Source text:
+++
Charles Sturt made a pencil sketch of the area in 1844 and noted iron ore along an isolated hill. In 1866 the Mount Gipps sheep station named their paddock, which embraced the lode outcrop, Broken Hill. However, the hill was thought to be mullock. On 5 September 1883, a Mount Gipps boundary rider named Charles Rasp staked a claim on the outcrop because it looked like tin oxide as described in his prospecting guide book. With six others he staked the entire outcrop. In 1884, the syndicate reorganized as the Broken Hill Mining Company. Horn silver was discovered in 1885 and the Broken Hill Proprietary Company Limited was incorporated.

Charles Rasp discovered the gossan or weathered sulfide outcrop of massive lead-zinc sulfides on a feature known as Broken Hill. Rasp reported finding massive galena, sphalerite, cerussite and other oxide minerals, but was most concerned with the galena, a primary source of lead. His reports, believed exaggerated at the time, of masses of lead in the desert, soon proved true and sparked a 'lead rush' similar to gold rushes.
+++
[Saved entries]
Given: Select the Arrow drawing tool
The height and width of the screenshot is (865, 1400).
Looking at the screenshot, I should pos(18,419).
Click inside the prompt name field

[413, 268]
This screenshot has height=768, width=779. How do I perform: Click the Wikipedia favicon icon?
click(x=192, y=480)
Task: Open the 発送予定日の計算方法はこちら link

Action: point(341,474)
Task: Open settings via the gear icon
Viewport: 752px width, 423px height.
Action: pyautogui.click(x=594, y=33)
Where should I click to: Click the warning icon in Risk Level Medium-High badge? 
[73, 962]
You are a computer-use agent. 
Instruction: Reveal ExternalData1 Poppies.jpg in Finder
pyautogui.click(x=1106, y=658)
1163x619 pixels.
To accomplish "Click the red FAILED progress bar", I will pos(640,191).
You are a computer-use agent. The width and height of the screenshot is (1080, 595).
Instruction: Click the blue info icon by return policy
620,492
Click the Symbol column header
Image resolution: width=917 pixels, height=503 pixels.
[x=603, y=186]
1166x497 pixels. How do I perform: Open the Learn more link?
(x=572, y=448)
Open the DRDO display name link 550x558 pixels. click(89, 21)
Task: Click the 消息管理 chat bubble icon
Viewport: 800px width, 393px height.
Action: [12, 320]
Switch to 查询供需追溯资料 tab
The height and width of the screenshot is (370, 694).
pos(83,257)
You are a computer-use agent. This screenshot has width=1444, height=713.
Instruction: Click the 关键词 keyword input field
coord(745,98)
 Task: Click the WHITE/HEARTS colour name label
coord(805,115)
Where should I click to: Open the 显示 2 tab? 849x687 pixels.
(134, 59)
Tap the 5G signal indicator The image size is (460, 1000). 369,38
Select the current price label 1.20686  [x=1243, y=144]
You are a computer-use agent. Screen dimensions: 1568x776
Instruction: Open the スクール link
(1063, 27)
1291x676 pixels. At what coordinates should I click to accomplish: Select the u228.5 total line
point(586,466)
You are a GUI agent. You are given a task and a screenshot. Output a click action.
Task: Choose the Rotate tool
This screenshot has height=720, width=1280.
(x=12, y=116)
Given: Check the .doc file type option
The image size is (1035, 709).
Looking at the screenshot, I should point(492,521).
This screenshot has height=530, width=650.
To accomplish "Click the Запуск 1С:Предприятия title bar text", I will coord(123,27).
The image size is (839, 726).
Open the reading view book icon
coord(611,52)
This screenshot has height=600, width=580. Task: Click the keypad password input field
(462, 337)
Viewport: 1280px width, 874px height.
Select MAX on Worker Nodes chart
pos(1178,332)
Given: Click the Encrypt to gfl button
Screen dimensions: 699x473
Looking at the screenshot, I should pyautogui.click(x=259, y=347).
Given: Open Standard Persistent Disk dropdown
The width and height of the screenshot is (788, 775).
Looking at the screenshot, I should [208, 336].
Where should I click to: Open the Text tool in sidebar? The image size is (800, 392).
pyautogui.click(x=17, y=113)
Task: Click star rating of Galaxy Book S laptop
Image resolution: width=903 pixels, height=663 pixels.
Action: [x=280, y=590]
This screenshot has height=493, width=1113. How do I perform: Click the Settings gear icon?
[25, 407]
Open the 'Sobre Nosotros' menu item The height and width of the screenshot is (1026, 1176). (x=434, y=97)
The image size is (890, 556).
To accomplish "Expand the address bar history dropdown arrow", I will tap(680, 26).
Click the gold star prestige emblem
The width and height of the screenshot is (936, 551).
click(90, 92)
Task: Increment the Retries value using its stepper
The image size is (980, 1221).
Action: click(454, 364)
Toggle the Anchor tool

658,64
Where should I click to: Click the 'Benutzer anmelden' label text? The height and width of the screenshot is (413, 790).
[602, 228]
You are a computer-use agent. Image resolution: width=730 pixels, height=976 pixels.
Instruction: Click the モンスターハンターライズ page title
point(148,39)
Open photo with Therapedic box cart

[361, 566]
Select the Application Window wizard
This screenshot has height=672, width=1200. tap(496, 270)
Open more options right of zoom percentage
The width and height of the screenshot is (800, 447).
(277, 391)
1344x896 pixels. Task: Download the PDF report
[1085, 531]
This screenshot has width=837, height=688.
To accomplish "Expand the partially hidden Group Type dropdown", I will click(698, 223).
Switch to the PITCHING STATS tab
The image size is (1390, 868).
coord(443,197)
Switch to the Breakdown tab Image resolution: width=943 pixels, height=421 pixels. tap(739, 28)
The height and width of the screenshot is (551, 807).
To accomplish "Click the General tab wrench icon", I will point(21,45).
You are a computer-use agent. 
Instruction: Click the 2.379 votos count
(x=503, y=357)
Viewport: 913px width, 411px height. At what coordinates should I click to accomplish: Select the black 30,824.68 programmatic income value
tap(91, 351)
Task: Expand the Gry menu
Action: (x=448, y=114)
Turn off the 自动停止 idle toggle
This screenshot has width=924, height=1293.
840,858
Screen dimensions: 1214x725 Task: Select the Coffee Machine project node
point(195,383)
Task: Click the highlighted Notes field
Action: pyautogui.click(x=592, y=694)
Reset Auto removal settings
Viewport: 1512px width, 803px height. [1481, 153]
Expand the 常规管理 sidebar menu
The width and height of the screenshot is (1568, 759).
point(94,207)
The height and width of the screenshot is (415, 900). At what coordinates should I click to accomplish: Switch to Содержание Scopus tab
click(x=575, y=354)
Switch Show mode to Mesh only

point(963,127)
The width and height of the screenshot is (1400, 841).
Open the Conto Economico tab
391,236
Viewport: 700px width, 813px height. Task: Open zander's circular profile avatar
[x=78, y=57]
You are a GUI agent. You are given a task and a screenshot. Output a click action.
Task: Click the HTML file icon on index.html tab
+++
Required action 1: Revise the passage on the history of Broken Hill from "Charles Rasp discovered" up to and including "to gold rushes.", replacing "galena" with "lead sulfide" wherever it occurs.
Required action 2: Extend the account of Broken Hill's mining history, picking up after its final sentence.

Written response 1:
Charles Rasp discovered the gossan or weathered sulfide outcrop of massive lead-zinc sulfides on a feature known as Broken Hill. Rasp reported finding massive lead sulfide, sphalerite, cerussite and other oxide minerals, but was most concerned with the lead sulfide, a primary source of lead. His reports, believed exaggerated at the time, of masses of lead in the desert, soon proved true and sparked a 'lead rush' similar to gold rushes.

Written response 2:
=== Exploitation ===

Broken Hill was exploited initially by small prospectors working the gossan for easily won galena, and soon dozens of shafts were sunk. Ore was carted to South Australia by camel trains, wagons and pack mules. A major secondary source of income became apparent, with extremely high silver grades recovered, including native silver, and other rare silver minerals present in abundance.

Open-pit mining of silver oxide ores was the norm from 1885 to 1898, with local smelting. From 1898 until 1915, the lead-zinc-silver sulfide minerals were developed with the concentrates treated overseas. Starting in 1915, the concentrates were treated entirely in Australia. The central part of the lode was depleted by 1940 and production was concentrated in the north and south ends. Properties in the 1950s included North Broken Hill Limited, Broken Hill South Limited, The Zinc Corporation Limited, and New Broken Hill Consolidated Limited. Through 1946, 63.8 million tons of ore have produced 8.6 million tons of lead, 5.2 million tons of zinc, 538 million ounces of silver, and 165,000 ounces of gold.

Mining has gradually moved away from the initial small prospectors, in line with the experience in all other major mineral fields, toward gradual consolidation of claims and tenure, an increase in tenure and mine size and efficiencies in operations resulting in smaller workforces. This has accelerated in the last part of the 20th century via the formation of the Broken Hill Proprietary Company and its exit from Broken Hill, toward only two operators at present, utilising highly efficient bulk underground mechanised mining.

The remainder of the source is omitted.